* **Your goal**:
Carry the forum thread comparing Solr and ElasticSearch, shown below, further by writing what follows its final post.
START Supplied text
Add geospatial to your comparison chart please. The way in which these implement support varies widely in performance and accuracy. I've yet to find one that actually uses R-Trees. Geohashes seem to be all the rage these days.

timr · on Nov 15, 2012

"I've yet to find one that actually uses R-Trees."

That's because R-Trees don't scale well with random write loads.

R-tree insertion performance is extremely dependent on insertion order (search for "sort tile recursive"). They're best used for problems where the data can be bulk-loaded and left alone. If random writes are an important part of the problem (as they are for most web-based tools), R-Trees are a bad idea.

nzadrozny · on Nov 14, 2012

Geohashes seem to play nicely to the strengths of an indexing search engine, because you can encode quadrants into a string of characters, and use ngram analysis to compare multiple levels of precision. There's almost no extra work that goes into using geohashes with a term-based index.

That said, they carry a lot of annoying edge cases when determining the adjacency of quadrants, so they're hardly a panacea to geospatial search. Lucene 3 and 4 make a lot of progress in spatial search, but there's still a fair bit of room for improvement.

zimbatm · on Nov 14, 2012

I'm not an ElasticSearch expert but it seems that the scenario for "Field copying" would be supported with the multi_field indexing ( http://www.elasticsearch.org/guide/reference/mapping/multi-f... )

johnnymonster · on Nov 14, 2012

That is correct. It appears that this comparison is a bit inconsistent. Also, there are client libs for javascript as well.

aidos · on Nov 14, 2012

Good overview - shows you just how powerful these engines are.

I can't speak for ElasticSearch but there are a couple things in the Solr list that I'm not sure about.

"Multiple document types per schema" - You can use dynamic fields so that you don't even need to define your document schema

"Schema change requires restart" - I think in MultiCore it happens when you swap cores (which is a good way of running solr) [0]

[0] http://stackoverflow.com/questions/10417422/solr-schema-chan...

nzadrozny · on Nov 14, 2012

Furthermore, with respect to schema changes, ElasticSearch will refuse to make backwards-incompatible changes. So for either search engine, you'll need to get comfortable at some point with the procedure for creating a new index with the new schema or mapping, reindexing your data, and hot-swapping the Solr Core or ElasticSearch Alias.

codewright · on Nov 14, 2012

Hot-swaps of ElasticSearch aliases are how we do it at my company. It's how we produce a rolling archive.

bradbeattie · on Nov 14, 2012

3rd party integration of ElasticSearch with Django: http://haystacksearch.org/. So I'm not sure why the article says N/A.
END Supplied text
START Dataset excerpt
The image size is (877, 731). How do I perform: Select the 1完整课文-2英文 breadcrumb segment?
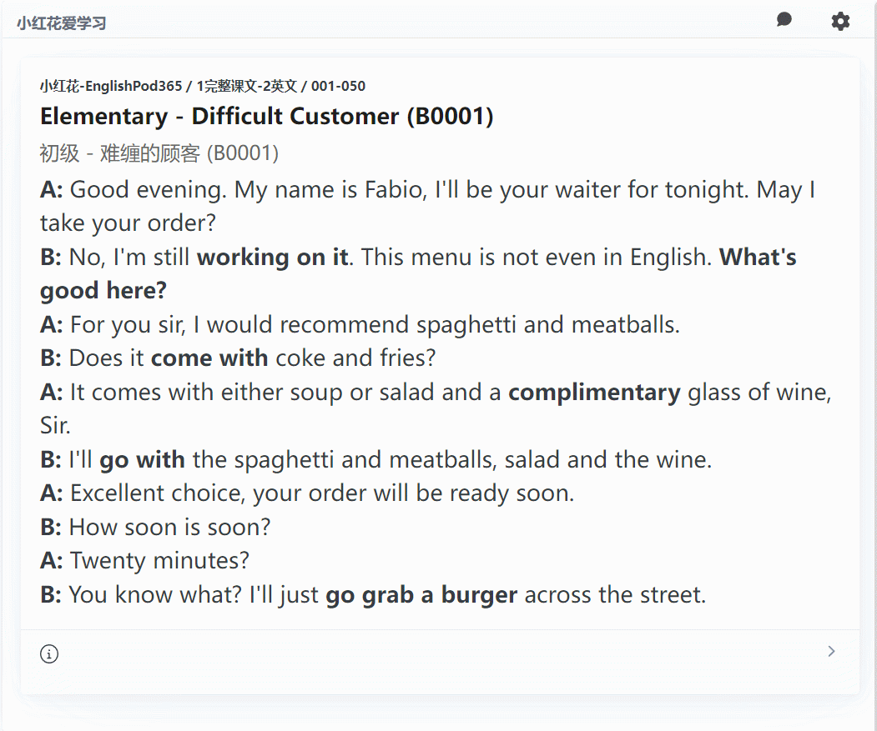tap(247, 86)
END Dataset excerpt
* **Result**:
famousactress · on Nov 14, 2012

Yeah, especially weird since it's the same project that does 2rd party for Solr, and ElasticSearch is increasingly a favored engine of the author.

ecaron · on Nov 14, 2012

After the 3rd thing that was wrong about Solr, I stopped caring to write anything more than this comment.

rgrieselhuber · on Nov 14, 2012

Given that this appears to be a community resource and not sponsored by either SOLR or Elastic Search people, I'm sure your specific critiques would be useful.

nzadrozny · on Nov 14, 2012

Looks like a sales/SEO play for a Solr/ElasticSearch consultant. Still seems pretty helpful as a community resource. I emailed the author to see if he's interested in setting up a public GitHub repo to take pull requests.

Personally, I'd like to see similar comparisons for other search engines, like Sphinx and Postgres Full-Text. When I talk to people about search engines, the first questions they ask me are to compare one against some other.

codewright · on Nov 14, 2012

Which is especially egregious, since both fall apart in more serious use-cases.

nzadrozny · on Nov 14, 2012

Can you expand on what you mean?

Zombieball · on Nov 14, 2012

Not sure about codewright's use cases. However in my own brief experimentation with SOLR I ran into performance issues with garbage collection.

I setup a cluster of about 15 cc2.8xlarge machines (5 Shards with 3 replicas each) containing 240Gb worth of documents (48gb per shard). Each node was given on the order of 40GB heap space. While performing load tests with a relatively small load (~150 QPS) after a few minutes the garbage collector on nodes would kick in and run on the order of 15 to 30s. This had a cascading effect of causing zookeper to think nodes were down, start leader re-election, etc.

Admittedly I am quite inexperienced when it comes to dealing with applications using such large heap sizes. Though I tried a few different JVM options with respect to GC I was unsuccessful in resolving the problem.

If any folks here happen to have some good resources regarding GC and large Solr clusters I would definitely be interested.

fizx · on Nov 15, 2012

That huge heap is extremely counterproductive, because large heaps have terrible GC performance, and you're actually stealing memory from the natively memory-mapped files that make up your index.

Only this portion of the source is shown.